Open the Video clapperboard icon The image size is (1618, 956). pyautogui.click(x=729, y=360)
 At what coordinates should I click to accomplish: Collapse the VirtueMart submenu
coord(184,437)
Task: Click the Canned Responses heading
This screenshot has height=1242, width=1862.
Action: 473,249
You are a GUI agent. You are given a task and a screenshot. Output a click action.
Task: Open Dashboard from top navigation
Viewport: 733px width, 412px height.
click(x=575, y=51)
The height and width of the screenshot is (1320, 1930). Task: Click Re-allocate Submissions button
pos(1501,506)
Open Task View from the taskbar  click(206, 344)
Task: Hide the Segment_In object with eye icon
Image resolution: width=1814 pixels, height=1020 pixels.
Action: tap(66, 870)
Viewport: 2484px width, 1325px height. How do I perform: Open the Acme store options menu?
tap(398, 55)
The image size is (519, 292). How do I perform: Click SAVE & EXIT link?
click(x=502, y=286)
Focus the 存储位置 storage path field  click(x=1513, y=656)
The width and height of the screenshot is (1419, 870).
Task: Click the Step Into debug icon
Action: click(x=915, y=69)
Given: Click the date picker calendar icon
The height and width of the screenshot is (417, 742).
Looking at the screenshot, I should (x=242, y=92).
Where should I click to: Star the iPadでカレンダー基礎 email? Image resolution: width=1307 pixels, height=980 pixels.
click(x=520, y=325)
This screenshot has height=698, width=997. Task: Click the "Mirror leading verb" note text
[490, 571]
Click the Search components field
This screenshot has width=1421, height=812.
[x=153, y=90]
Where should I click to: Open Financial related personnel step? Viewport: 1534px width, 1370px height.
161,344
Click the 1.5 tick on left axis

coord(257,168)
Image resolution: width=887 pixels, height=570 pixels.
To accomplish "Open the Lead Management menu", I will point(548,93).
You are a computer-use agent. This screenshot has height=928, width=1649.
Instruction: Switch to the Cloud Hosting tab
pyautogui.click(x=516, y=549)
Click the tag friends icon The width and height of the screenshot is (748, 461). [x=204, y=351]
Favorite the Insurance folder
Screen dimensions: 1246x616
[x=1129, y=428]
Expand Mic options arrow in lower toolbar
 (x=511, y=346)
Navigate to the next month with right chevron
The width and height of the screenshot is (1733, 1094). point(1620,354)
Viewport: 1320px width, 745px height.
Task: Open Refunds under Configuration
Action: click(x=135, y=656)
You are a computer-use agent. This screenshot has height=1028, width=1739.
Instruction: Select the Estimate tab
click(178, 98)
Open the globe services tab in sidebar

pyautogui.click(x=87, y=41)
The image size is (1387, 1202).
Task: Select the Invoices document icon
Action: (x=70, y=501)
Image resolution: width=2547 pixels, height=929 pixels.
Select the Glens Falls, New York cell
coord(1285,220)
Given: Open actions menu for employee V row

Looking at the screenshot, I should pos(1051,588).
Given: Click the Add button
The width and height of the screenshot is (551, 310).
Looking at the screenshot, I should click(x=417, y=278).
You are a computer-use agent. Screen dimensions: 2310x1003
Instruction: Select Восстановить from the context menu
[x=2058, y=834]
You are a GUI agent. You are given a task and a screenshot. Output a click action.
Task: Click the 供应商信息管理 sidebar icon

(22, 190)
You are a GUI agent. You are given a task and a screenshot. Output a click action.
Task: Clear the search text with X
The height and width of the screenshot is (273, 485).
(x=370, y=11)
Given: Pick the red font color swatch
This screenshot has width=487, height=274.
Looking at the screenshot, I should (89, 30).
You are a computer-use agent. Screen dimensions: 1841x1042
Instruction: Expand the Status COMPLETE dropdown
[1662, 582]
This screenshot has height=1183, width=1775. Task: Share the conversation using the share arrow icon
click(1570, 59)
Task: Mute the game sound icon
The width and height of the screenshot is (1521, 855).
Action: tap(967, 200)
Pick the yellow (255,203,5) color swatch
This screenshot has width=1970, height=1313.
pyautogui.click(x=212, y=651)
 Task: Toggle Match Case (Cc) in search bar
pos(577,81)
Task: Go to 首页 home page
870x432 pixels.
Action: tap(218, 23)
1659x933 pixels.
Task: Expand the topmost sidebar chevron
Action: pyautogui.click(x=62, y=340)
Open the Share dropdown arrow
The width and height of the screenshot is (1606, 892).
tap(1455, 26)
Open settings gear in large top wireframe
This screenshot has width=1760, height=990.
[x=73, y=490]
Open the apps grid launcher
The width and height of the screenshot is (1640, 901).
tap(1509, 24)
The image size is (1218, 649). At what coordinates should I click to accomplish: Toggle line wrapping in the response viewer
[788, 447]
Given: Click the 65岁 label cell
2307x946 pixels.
+ + + + + + +
## [YOUR GOAL]
Each line from the one that contains "The image size is (1218, 649)." through the last line of the listing above should be written out exactly, and no other line.

## [EXPECTED ANSWER]
The image size is (1218, 649). At what coordinates should I click to accomplish: Toggle line wrapping in the response viewer
[788, 447]
Given: Click the 65岁 label cell
2307x946 pixels.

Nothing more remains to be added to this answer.